Check my website for other upcoming dates and times for coffee hours and town halls, and sign up for my e-newsletter!
In June 2020, the House and Senate passed an amended version of Senate Bill 690, a supplemental budget bill that appropriated $850 million of the state’s federal CARES Act funding to provide relief for areas impacted by the COVID-19 crisis. In December, the legislature appropriated $465 million more in COVID-19 relief. I am glad this funding will help many Michiganders, but I will keep fighting for more relief.
COVID-19 Information and Resources
Our health care professionals and public servants have been hard at work since the start of the COVID-19 pandemic, making sure that everyone has access to important information and resources. Do your part to stay safe and stop the spread of this virus by wearing a mask when you go out, staying at least six feet apart from others, avoiding crowded indoor spaces, and washing your hands often.
Visit Michigan.gov/Coronavirus to find the latest information, a list of Frequently Asked Questions, and testing sites near you or call the COVID-19 Hotline at (888) 535-6136.
For more information specific to Wayne County, contact the Wayne County Health Department’s COVID-19 Public Information Line at (734) 287-7870 or visit WayneCounty.com/COVID19.
For more information specific to Detroit, contact the City of Detroit Health Department’s COVID-19 Hotline at (313) 876-4000 or visit detroitmi.gov.
For more information about the vaccine, visit Michigan.gov/COVIDvaccine.
Four of my bills were signed by the Governor in “lame duck” in 2020!
Senate Bill 73: Address Confidentiality Program. Part of a bill package to create an Address Confidentiality Program for survivors of domestic violence and sexual assault, this bill requires the Secretary of State to issue a corrected driver’s license to a program participant and mail it to the participant’s designated address.
Senate Bill 195: MDOC Family Advisory Board. Creates a Family Advisory Board within the Michigan Department of Corrections that is tasked with advising MDOC on policies and programs that support family reunification and enhance communication between MDOC and families.
Senate Bill 241: Water Shutoff Protection Act. Codifies Gov. Whitmer’s Executive Order 2020-144, which provided for a moratorium on water shutoffs due to the COVID-19 pandemic until March 31, 2020.
Senate Bill 1049: Criminal Justice Reform. This legislation was part of a package of bills based on the work of the Jail and Pretrial Incarceration Task Force and will expand access to the Holmes Youthful Trainee Act (HYTA) to offenders who are 24- and 25-years old.

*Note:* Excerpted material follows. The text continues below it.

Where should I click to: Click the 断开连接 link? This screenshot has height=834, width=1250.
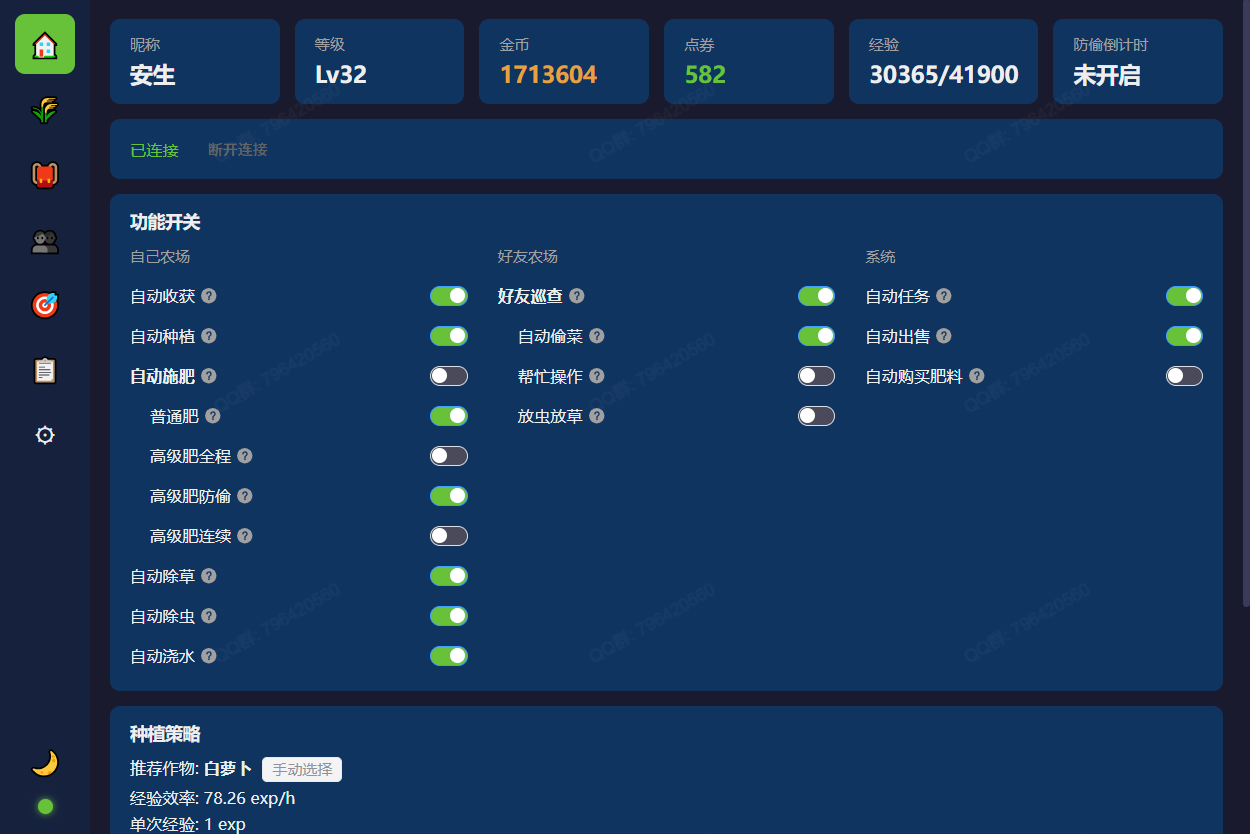click(x=238, y=150)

I also worked hard on several other bills that were signed by the Governor in 2020:
Senate Bill 920: Emergency Prescription Refills. Introduced by my colleague, Sen. Peter MacGregor, this bill provides access to emergency refills of up to a 60-day supply of prescription drugs and codifies an earlier Executive Order to protect the public health during a pandemic. My team and I worked with Sen. MacGregor and local disability justice advocates on this bill.

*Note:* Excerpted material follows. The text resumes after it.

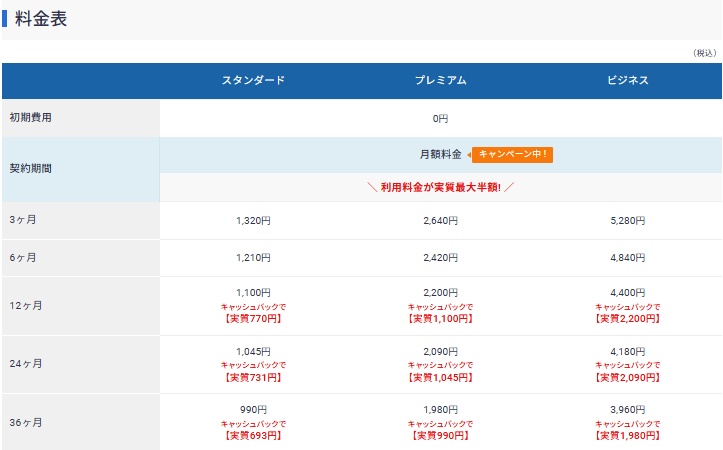Select the ビジネス plan column header
Image resolution: width=723 pixels, height=450 pixels.
[x=628, y=80]
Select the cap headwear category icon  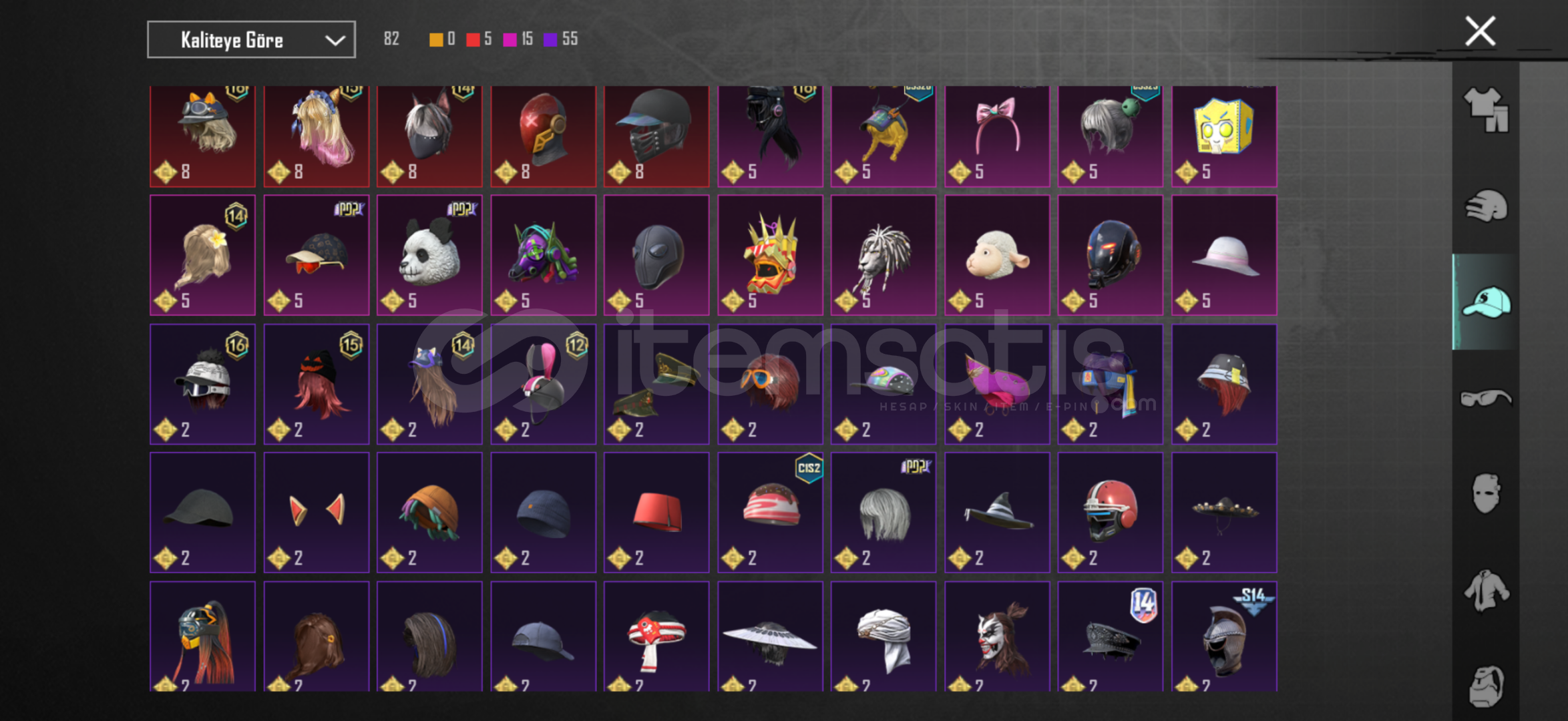click(1486, 302)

Senate Bill 1234: Poverty Exemption Extension. I worked with my colleague, Sen. Jim Runestad, housing experts, and various municipal stakeholders on extending the poverty exemption from property taxes for low-income residents. Under this bill, local governments can decide to grant a poverty exemption for up to 3 years and, to better protect people during the COVID-19 pandemic, they can grant the exemption for 2021 based on prior qualification.
COVID Legislation Update
Risky Hazmat Provision in Supplemental COVID Relief Bill
On Friday, Dec. 18, 2020, the Senate passed Senate Bill 748, which allocates $465 million in state funding to address needs related to the COVID-19 public health crisis. While I appreciate the many important items and critical programs covered by this bill, I could not — in good conscience — support it.

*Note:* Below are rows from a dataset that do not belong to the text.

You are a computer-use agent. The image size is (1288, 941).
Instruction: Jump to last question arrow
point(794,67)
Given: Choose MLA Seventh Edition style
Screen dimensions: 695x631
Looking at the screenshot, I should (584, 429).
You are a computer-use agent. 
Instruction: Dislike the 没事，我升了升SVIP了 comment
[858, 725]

My priorities are always to protect the health and safety of Senate District 1 residents, and so I was extremely disappointed and angry to find included language in this bill allowing hazmat materials to be transported across the antiquated 91-year-old Ambassador Bridge. This decision ignores facts, neglects our community’s health and safety, and forces the Michigan Department of Transportation to rely on a rejected 2012 draft study that did not adhere to federal standards and that received strong opposition from community members.
That opposition still exists today. More than 400 residents who live in and near our district signed a community petition in opposition to the request for hazmat materials to be transported across the bridge. I, too, remain strongly opposed to such types of transport, as it simply jeopardizes the health and safety of our residents — and puts our Great Lakes at risk — and I find it wholly unacceptable. I was extremely glad that Gov. Gretchen Whitmer struck this text from the bill before she signed it into law in late December.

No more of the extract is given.